The Liberals are really hilarious when it comes to all this slamming of Bush, these Corporate scandals (about which the Demos/liberals have no clue about accounting, auditing, ethics, honesty) and almost everything else of import these days. JMHO.
Someone needs to inform Krugman that those firms had their desires enacted into law by the kind hand of a Sen. Christopher Dodd. Did I mention he was DNC chairman at one point?
There'll always be insiders and always some insiders who are also crooks. In good times investors are making money and regard the crooks as part of the cost of doing business. In bad times investors are losing money and call the crooks by their rightful name.
I thought the criticism of the Clintons' Whitewater deal was overblown and I think the same of criticism of Bush's business deals. These were actions by businessmen trying to make money who acted according to the opportunities available to them, played by rules not of their making.

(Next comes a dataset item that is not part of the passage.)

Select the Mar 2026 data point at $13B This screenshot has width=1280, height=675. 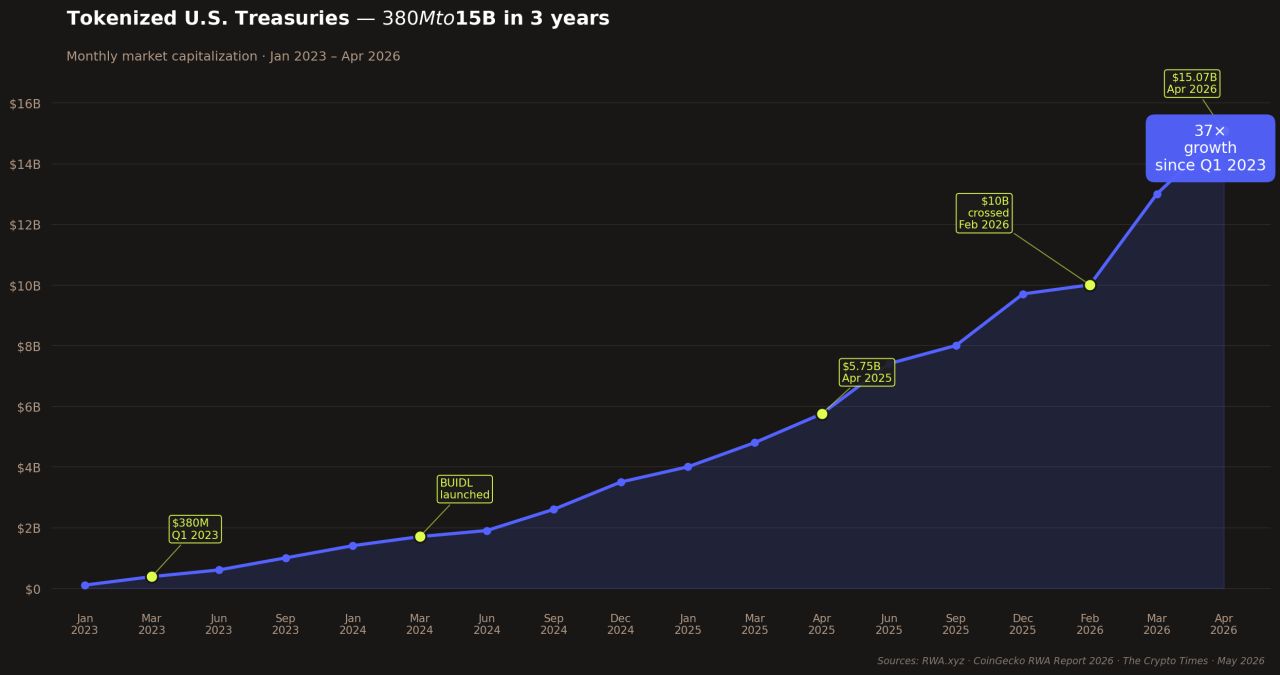tap(1157, 194)
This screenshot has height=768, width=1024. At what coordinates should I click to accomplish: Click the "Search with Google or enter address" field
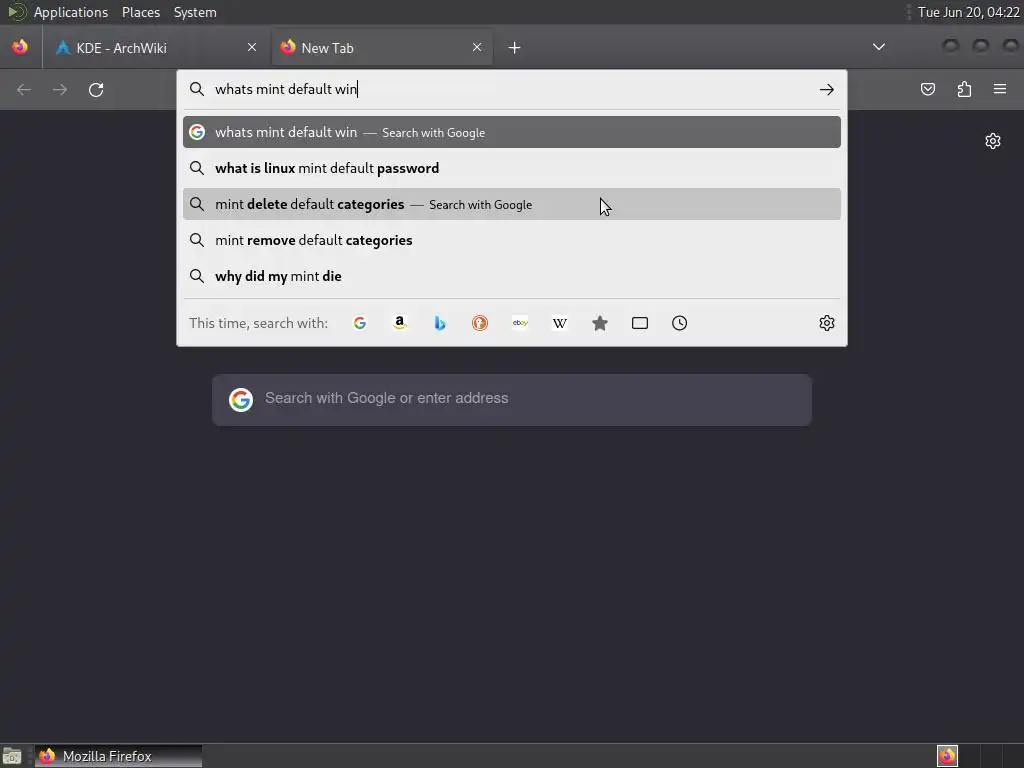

When they become President their motivations must change. Now their job is to make sure the United States does well. By all accounts Mr. Bush is doing a much better and more serious job as President than he did as businessman. We'll see how well he handles the current problem of business ethics. Of course, people don't like it when you make money by one set of rules and prevent them from doing the same thing.
Too bad.
Oh yes you are...from other threads...
When the Securities and Exchange Commission was investigating private-citizen Bushs sale of stock, he not only answered all their questions, but he waived attorney-client privilege so the SEC could talk to ANYONE about ANYTHING before rendering their decision.
THE DOMINANT SUBJECT at President Bushs rare press conference Monday evening was not new corporate scandals that threaten Americas capitalist economy. It was a 12-year-old stock sale by private citizen George W. Bush. That caused a Securities and Exchange Commission (SEC) official, who long ago gave Bush a clean bill of health, to ponder the wondrous ways of Washington. That official was not, as National Public Radio suggested Tuesday morning, then Republican SEC Chairman Richard Breeden (appointed by the elder President George Bush). It was SEC enforcement chief William McLucas, now a partner in one of Washingtons most prestigious law firms and a Democrat.
Liar, Liar, Pants on Fire....
Perhaps it's because he had to sell the stock to take the position as secretary of the Army?
Of course Krugman knows this. He lies by omission- not even very well.
You mean accounting procedures are black and white, Paul? You mean every company in the US keeps their books the same exact way? Patently untrue. Bush gets it. Krugman does as well, but he'd prefer to lie about it.
The Sunbeam debacle happened in 1998. Who was president then? How many years did that president have to toughen penalties for financial crimes? Did he?
Of course Krugman knows this. He's simply a liar.
But I thought Bush "didn't get it" because he said "sometimes things aren't exactly black-and-white when it comes to accounting procedures."
So Paul, which is it. Are accounting procedures black and white or are they too technical for the layman? You can't have it both ways.
So why didn't you publicize this wrongdoing before the election, Paul? You had your soapbox then, right? Why wait till after the election, after war was waged on us?
The same could be said of Mr. Krugman and real economists. Except that Dubya's a far more convincing act. Is the domain name krugmanwatch taken?
"In the future, may I suggest that you could increase your credibility by not automatically regurgitating the lies spewed forth by the Democrats for purely partisan political purposes...don't let your hatred of all things Republican keep you from doing your own investigative reporting."
Of course, now even some Keyensians are embarrassed by him.
I wonder if Krugman thinks perjury is black-or-white, yes-or-no... Lying to a grand jury? Lying to the American people (violating one's oath of office)? Black-or-white?
Situational ethics is the hallmark of the Clinton era -- it will take years to cleanse the country of its effects.